Configuration of Optimization Algorithms and Hyperparameters¶

After a neural network model has been set up, it usually requires training before using for prediction or inference. The training process means to optimize parameters of the nerwork which are usually updated with the back propagation algorithm and a specified optimizer. In this article, we will introduce how to setup optimizers and hyperparameters in OneFlow to users.

Key point summary of this article:

Configuration examples of job functions for training and prediction.
The use of optimizer and learning strategies.
Common errors due to misconfiguration and corresponding solutions.

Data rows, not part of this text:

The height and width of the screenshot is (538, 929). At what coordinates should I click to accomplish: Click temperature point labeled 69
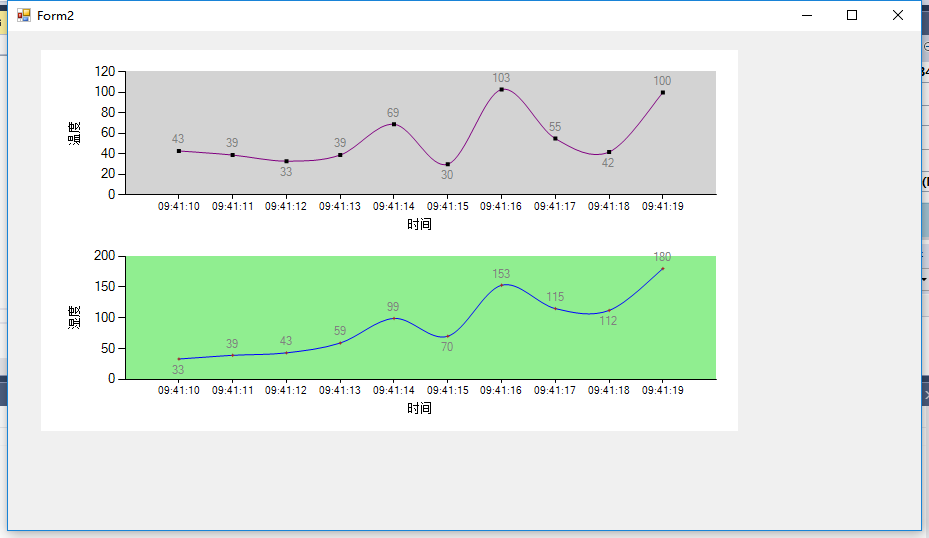coord(394,124)
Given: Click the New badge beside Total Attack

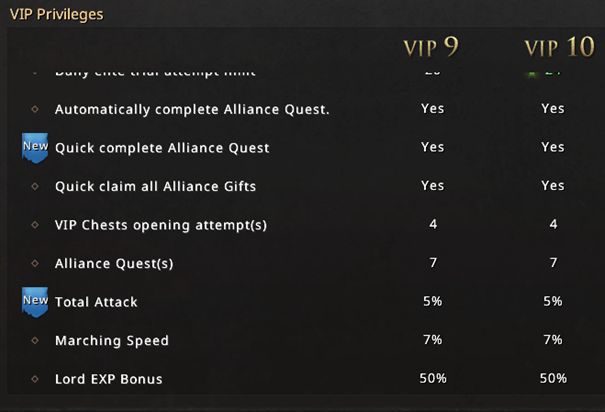Looking at the screenshot, I should (35, 302).
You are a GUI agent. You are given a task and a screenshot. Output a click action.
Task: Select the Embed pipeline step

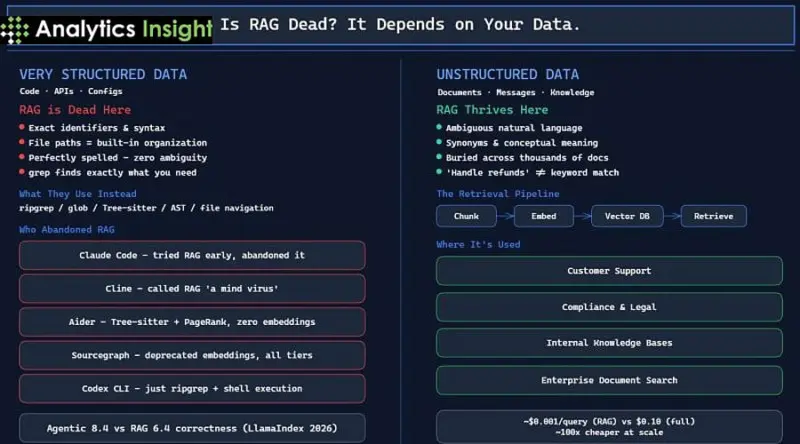pyautogui.click(x=545, y=216)
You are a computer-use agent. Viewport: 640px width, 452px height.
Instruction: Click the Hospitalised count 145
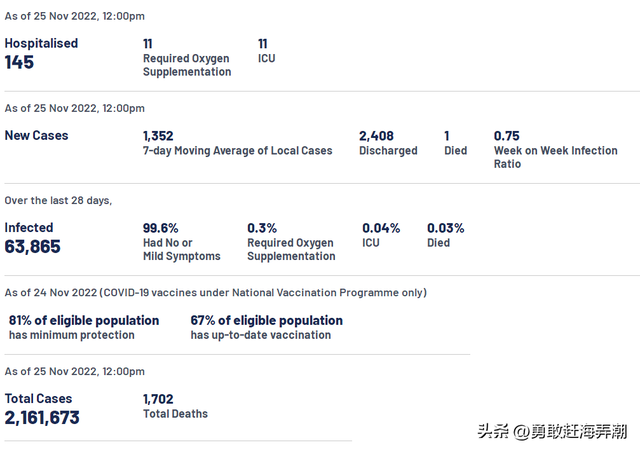pyautogui.click(x=20, y=62)
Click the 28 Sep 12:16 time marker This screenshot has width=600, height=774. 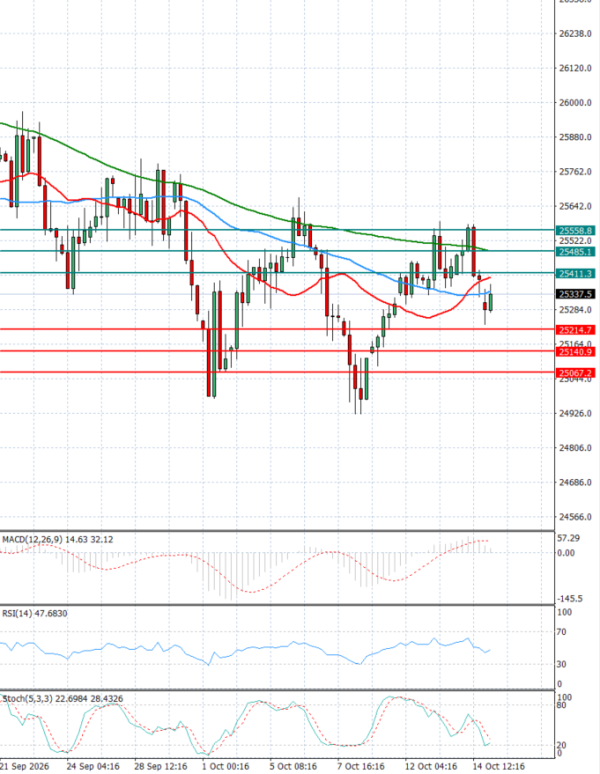pyautogui.click(x=160, y=766)
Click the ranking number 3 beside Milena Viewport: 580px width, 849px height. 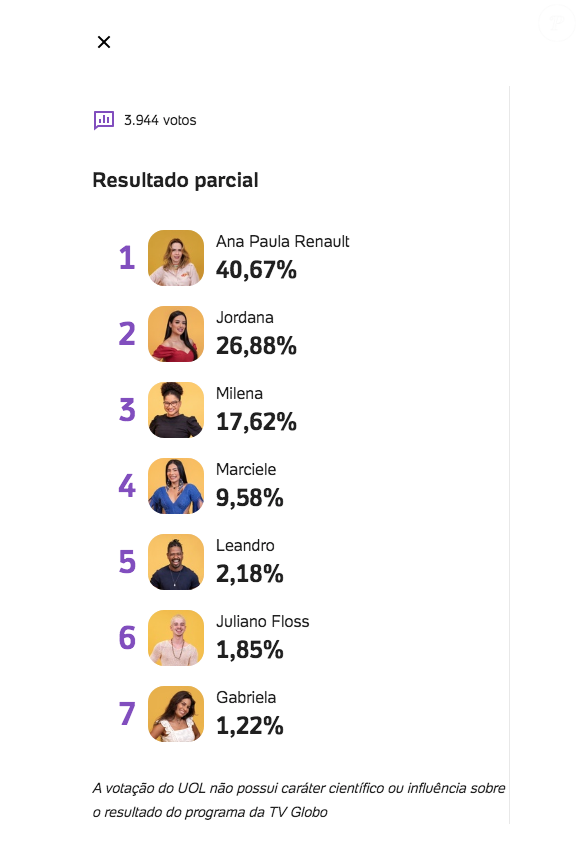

Users can directly use the training and inferencing configurations described in Example of configutraion section without knowing the design concept of OneFlow. For more detials please refer to optimizer api

Job Function Configuration¶

In [Recognizing MNIST Handwritten Digits] (... /quick_start/lenet_mnist.md#global_function), we have learned about the concept of the oneflow.global_function decorator and the job function. The configuration of this article base on that.

The job function can be configured by passing the function_config parameter to the decorator.

If you are not familiar with oneflow.global_function, please refer to Recognizing MNIST Handwritten Digits and Job Function Definitions and Calls.

Example of Configurations¶

Configuration for prediction/inference¶

Here we define a job function to evaluate the model: eval_job

We set up the configurations of eval_job() in get_eval_config fucntion and pass it to @flow.global_function. At the same time, we set the type parameter of the @flow.global_function to "predict" for evaluation task. This way, OneFlow does not propagate backwards in this job function.

def get_eval_config():
  config = flow.function_config()
  config.default_data_type(flow.float)
  return config

@flow.global_function(type="predict", get_eval_config())
def eval_job() -> tp.Numpy:
  # build neural network here

Configuration for training¶

If you specify the type parameter of @flow.global_function to be train, you can get a job function for training.

In the following code, train_job is the job function used for training and it is configured with the default function_config (so there is no parameter passed to function_config).

The reason you need to specify the following settings like optimizer, learning rate and other hyperparameters in the job function is because OneFlow will back propagate for train functions.

@flow.global_function(type="train")
def train_job(
    images: tp.Numpy.Placeholder((BATCH_SIZE, 1, 28, 28), dtype=flow.float),
    labels: tp.Numpy.Placeholder((BATCH_SIZE,), dtype=flow.int32),
) -> tp.Numpy:
    with flow.scope.placement("gpu", "0:0"):
        logits = lenet(images, train=True)
        loss = flow.nn.sparse_softmax_cross_entropy_with_logits(
            labels, logits, name="softmax_loss"
        )

    lr_scheduler = flow.optimizer.PiecewiseConstantScheduler([], [0.1])
    flow.optimizer.SGD(lr_scheduler, momentum=0).minimize(loss)
    return loss

In above code:

PiecewiseConstantScheduler` sets the learning rate (0.1) and the learning strategy (PiecewiseConstantScheduler, a segment scaling strategy). There are other learning strategies built inside OneFlow. Such as: CosineScheduler、CustomScheduler、InverseTimeScheduler and etc.
In flow.optimizer.SGD(lr_scheduler, momentum=0).minimize(loss), set the optimizer to SGD and specify the optimization target as loss. OneFlow contains multiple optimizers such as: SGD、Adam、AdamW、LazyAdam、LARS、RMSProp. More information please refer to API documentation.

FAQ¶

Error Check failed: job().job_conf().train_conf().has_model_update_conf()

If the type of the job function is "train", but optimizer and optimization target are not configured. OneFlow will report an error during back propagation because OneFlow does not know how to update the parameters. Solution: Configure optimizer for the job function and specify the optimization target.

Error Check failed: NeedBackwardOp

If the type of the job function is "predict" but optimizer is incorrectly configured. Then optimizer cannot get the reversed data because OneFlow does not generate a reversed map for the predict job function. Solution: Remove the optimizer statement from the predict function.